◆ **Text passage**:
┌────────
There is a sign. In my office. Reminding people to *BATHE REGULARLY. *There are people. Many people. In my office. Who do not obey said sign. To say I understand the deep loathing you have for the human race (especially at work) is an understatment.


About the politically correct thing. My bf is Hindi, however he "celebrates" Christmas. Not in the Christian sense, but in that he decorates the house with lights and buys a tree and his whole family gets together and cooks a turkey. With Indian spices. But it's a turkey.
No one in the family gets offended by the word "Christmas", which is nice.

To me what is not "politically correct" is the fact that guy doesn't eat beef and pork because of his religion and in the ******* oasis we live in, he gets _heckled for it._ That to me is just plain rude.


----------



## Bearkiller (Aug 10, 2011)

Speed Racer said:


> Farmpony, there are a lot of things I'm not crazy about here in the heart of Baptist Land,


Exactly what's wrong with Baptists? :evil:


----------



## demonwolfmoon (Oct 31, 2011)

Spyder said:


> And just because your religion/culture belittles females and you are NOT in your country but mine you do NOT act or treat me as second class when I am talking business in your place of business, either over the phone or in person.


ooooh, this one. I would hate to see anyone OVERTLY do this to me. I am just flat out combative about this, and I swear, I'd probably beat up some poor sap who belittled me for my gender.
└────────
◆ **Given task 1**: Print the portion of the forum thread from "No one in the" up to and including "just plain rude.".
◆ **Given task 2**: According to the forum thread, what does the boyfriend's household do to celebrate Christmas? Name every activity mentioned.
The material that comes next is separate from the forum thread.

◆ **Rows**:
┌────────
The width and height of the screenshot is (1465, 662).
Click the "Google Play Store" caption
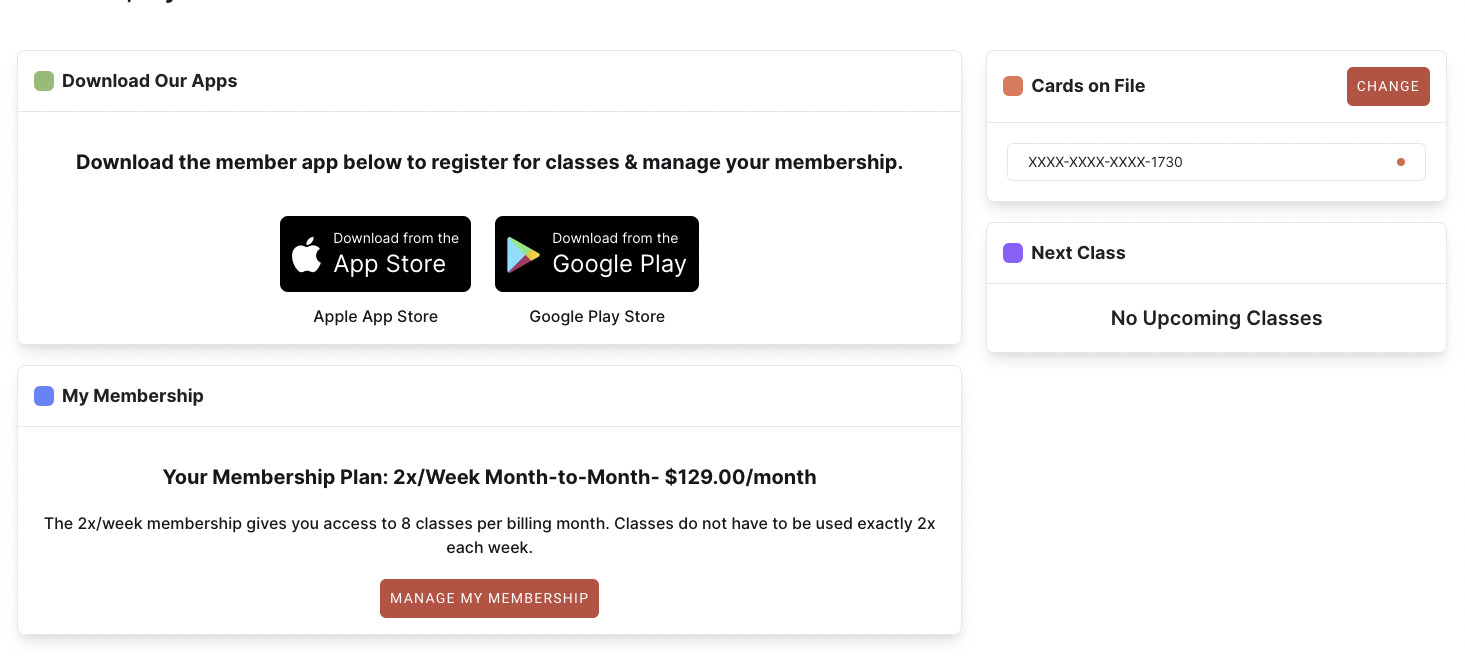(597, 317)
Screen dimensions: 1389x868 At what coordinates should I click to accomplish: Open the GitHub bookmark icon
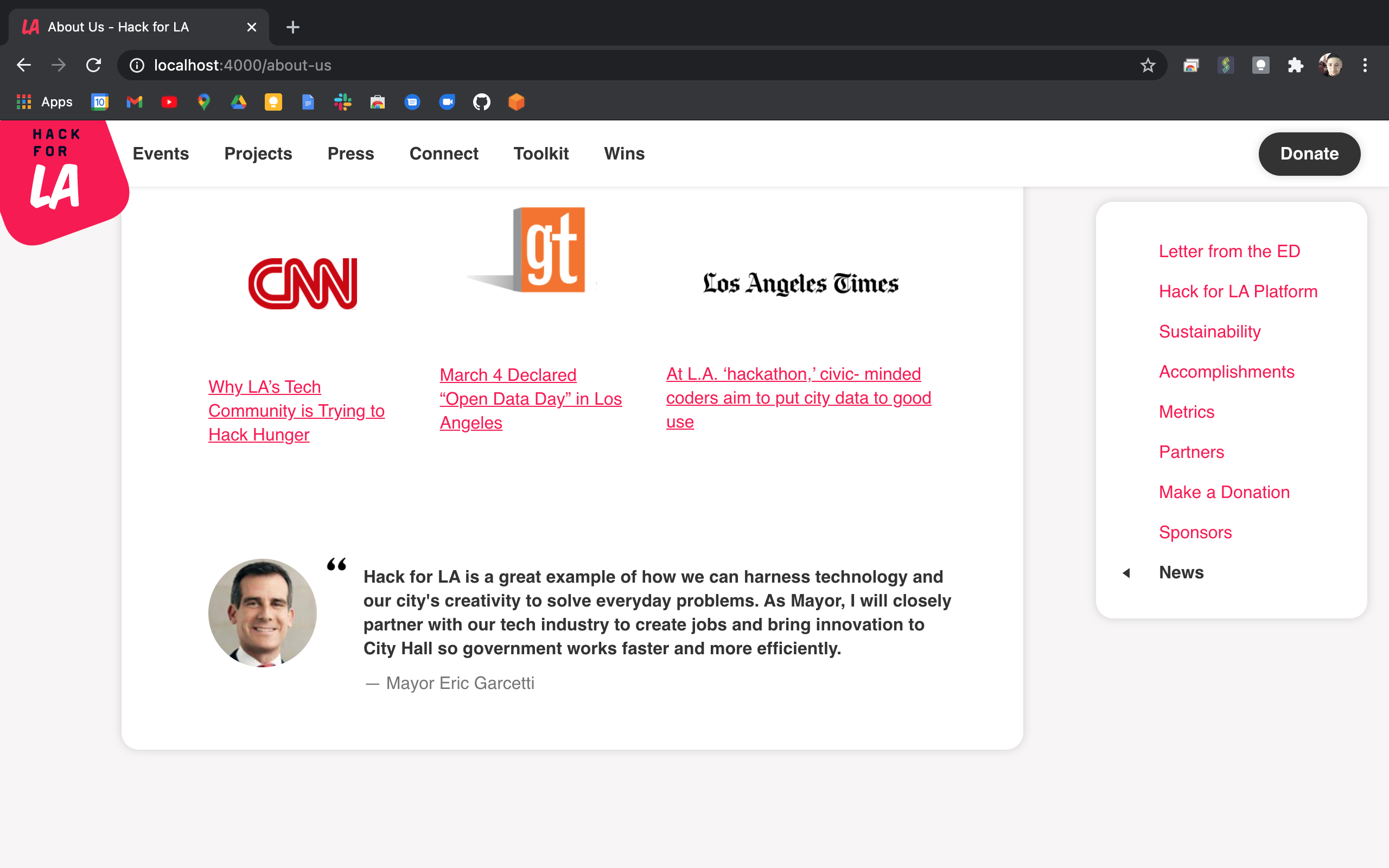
└────────
┌────────
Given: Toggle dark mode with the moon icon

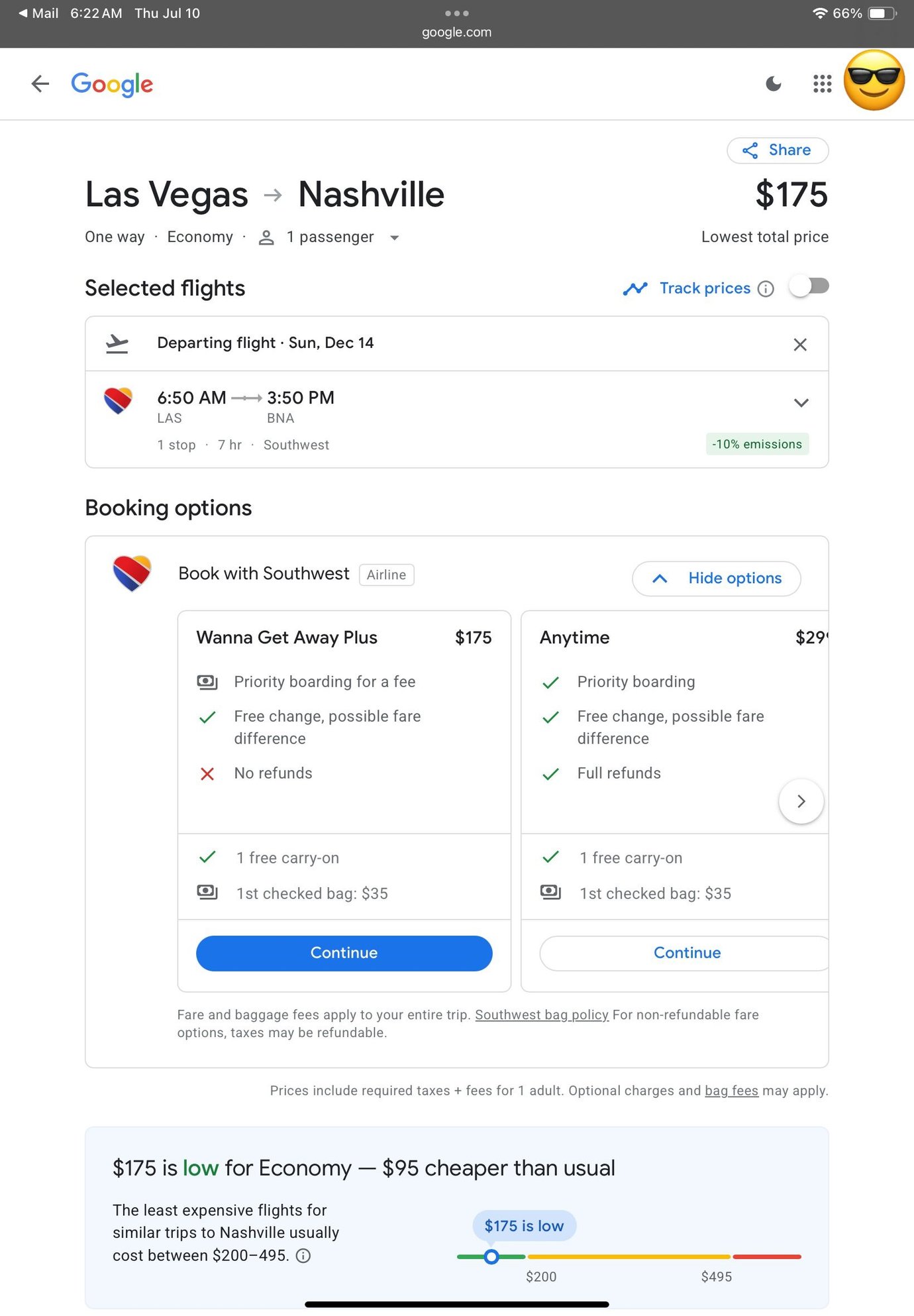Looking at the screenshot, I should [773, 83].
└────────
┌────────
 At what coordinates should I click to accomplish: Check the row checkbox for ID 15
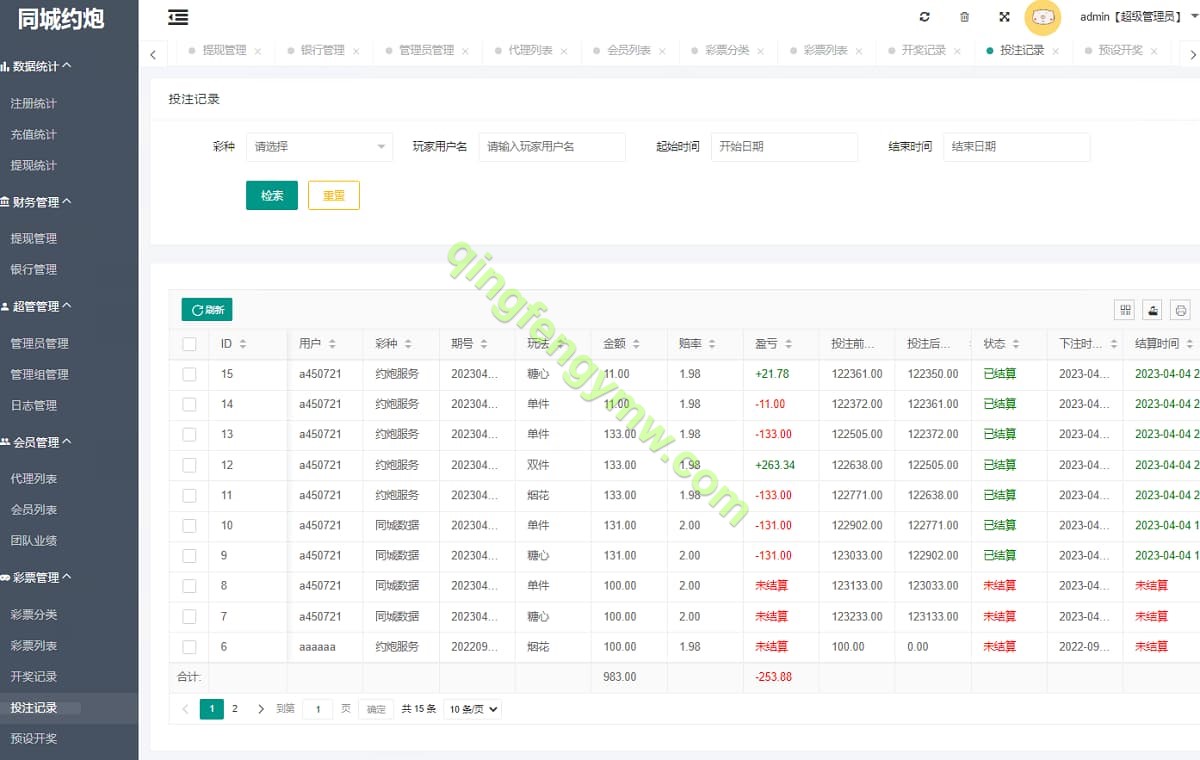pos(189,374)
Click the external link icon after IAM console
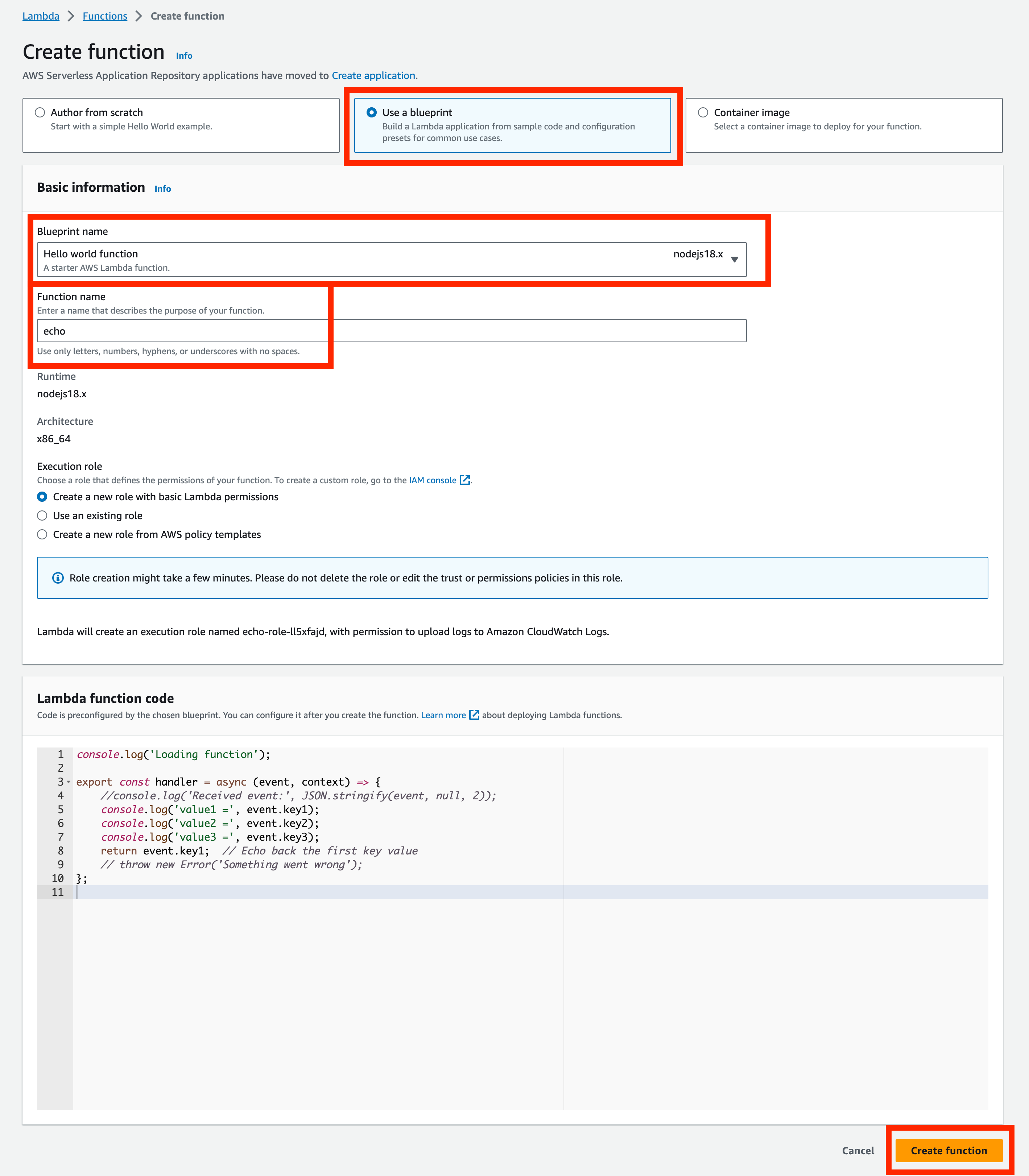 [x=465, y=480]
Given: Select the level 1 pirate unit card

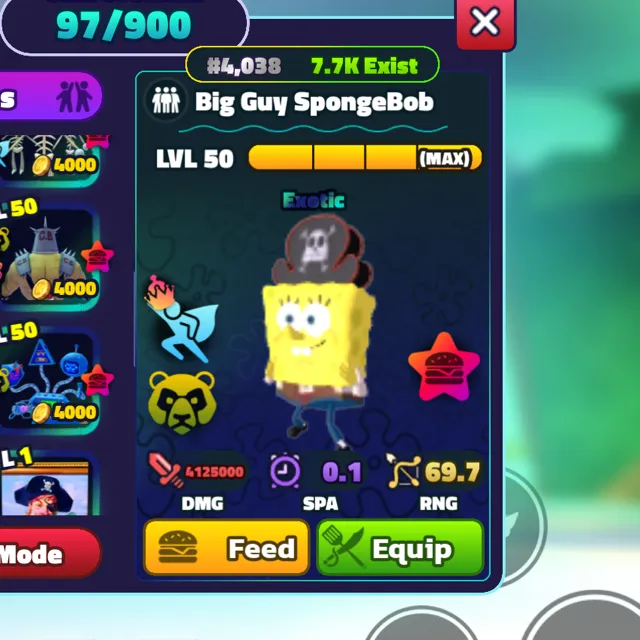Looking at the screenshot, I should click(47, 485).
└────────
◆ **Expected answer 1**:
No one in the family gets offended by the word "Christmas", which is nice.

To me what is not "politically correct" is the fact that guy doesn't eat beef and pork because of his religion and in the ******* oasis we live in, he gets _heckled for it._ That to me is just plain rude.

◆ **Expected answer 2**:
- Decorates the house with lights
- Buys a tree
- The whole family gets together
- Cooks a turkey with Indian spices